This "virtual newspaper for an aquatic world" contains musings, science, facts and opinions-both profound and mundane-about the River region, its people and natural resources, and their nexus to the Washington, DC scene. Comments and other written contributions are always appreciated.
Thursday, September 3, 2015
What We Learned This Week - "Starry, Starry Sight"
Green groups filed a lawsuit against the Environmental Protection Agency and Army Corps of Engineers, challenging their new Clean Water rule. Dueling court briefs were filed by thirteen states and the Obama Administration regarding the states in which that rule currently applies. Industry and environmental interests clashed at the Interior Department's opening hearing on its proposed stream protection rule. The summer's rash of toxic algal blooms continued on the Ohio River and its tributaries, as well as in North Dakota. A sometimes-deadly amoeba was found in a fourth Louisiana water supply system.
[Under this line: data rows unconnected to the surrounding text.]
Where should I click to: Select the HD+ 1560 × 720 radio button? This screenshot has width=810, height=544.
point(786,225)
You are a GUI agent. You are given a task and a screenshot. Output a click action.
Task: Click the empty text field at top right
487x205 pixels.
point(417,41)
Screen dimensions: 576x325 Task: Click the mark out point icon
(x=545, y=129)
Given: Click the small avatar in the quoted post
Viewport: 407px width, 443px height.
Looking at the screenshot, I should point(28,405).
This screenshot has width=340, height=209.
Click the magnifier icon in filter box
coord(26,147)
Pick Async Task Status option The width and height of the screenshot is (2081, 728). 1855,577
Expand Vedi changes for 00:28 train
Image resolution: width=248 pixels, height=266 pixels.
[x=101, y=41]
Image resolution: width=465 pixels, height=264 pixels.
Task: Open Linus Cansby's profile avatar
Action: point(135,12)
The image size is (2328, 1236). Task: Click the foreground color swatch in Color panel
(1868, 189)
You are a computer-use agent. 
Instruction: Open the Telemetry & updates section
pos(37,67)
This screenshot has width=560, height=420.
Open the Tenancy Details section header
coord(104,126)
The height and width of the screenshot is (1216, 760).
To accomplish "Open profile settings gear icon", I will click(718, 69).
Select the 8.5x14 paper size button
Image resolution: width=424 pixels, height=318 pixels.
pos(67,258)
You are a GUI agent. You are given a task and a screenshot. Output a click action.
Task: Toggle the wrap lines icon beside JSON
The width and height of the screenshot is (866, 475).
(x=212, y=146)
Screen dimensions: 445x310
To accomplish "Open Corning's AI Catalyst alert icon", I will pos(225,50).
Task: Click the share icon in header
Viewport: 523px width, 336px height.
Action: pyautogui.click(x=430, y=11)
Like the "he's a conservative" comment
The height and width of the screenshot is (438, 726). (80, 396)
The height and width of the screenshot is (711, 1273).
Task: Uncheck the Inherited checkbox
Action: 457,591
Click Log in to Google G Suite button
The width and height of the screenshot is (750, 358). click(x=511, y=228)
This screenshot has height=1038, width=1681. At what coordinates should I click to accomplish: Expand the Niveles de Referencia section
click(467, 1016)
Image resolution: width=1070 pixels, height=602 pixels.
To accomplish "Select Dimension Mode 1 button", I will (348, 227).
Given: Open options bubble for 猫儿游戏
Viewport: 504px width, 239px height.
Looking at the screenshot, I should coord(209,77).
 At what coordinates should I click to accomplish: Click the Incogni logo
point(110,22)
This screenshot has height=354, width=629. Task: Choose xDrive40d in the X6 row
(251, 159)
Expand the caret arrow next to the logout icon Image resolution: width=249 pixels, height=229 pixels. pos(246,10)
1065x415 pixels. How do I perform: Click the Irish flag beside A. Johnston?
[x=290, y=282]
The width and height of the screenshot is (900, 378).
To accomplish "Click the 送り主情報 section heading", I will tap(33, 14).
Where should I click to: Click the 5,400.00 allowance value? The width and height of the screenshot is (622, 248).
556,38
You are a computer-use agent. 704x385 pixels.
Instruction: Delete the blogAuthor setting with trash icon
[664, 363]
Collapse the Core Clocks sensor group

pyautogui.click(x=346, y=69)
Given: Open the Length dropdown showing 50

Minnesota's Agricultural Water Quality Certification Program is transitioning from four pilot areas to statewide. A U.S. District Court judge ruled that the Army Corps of Engineers is liable for the entire $3 billion cost of the Mississippi River Gulf Outlet wetland restoration. An Arkansas commission approved a five-year ban on new, medium and large hog farms in the Buffalo National River watershed. Eighty percent of rented farm land in the U.S. is owned by non-farmers. The drought deepened in Louisiana and Arkansas at the end of August, and NOAA climate scientists predicted that the drought would deteriorate further in those states during September. Invasive starry stonewort algae were found in two mid-state Minnesota lakes and in six southeastern Wisconsin lakes. A federal judge vacated the Fish and Wildlife Service's decision to list the lesser prairie chicken as a threatened species. That ruling casts doubt on the Fish and Wildlife Service's listing policy, at the same time the agency proposed to remove Endangered Species Act protections for the rare Kentucky white-haired goldenrod and to keep the Kentucky arrow darter off its endangered or threatened species lists. Both the GOP and Democratic Party are now viewed unfavorably by 24% of American adults. And last but not least, there may soon be a new candidate running for U.S. President: Lucy Lou - Border Collie and mayor of the Ohio River town of Rabbit Hash.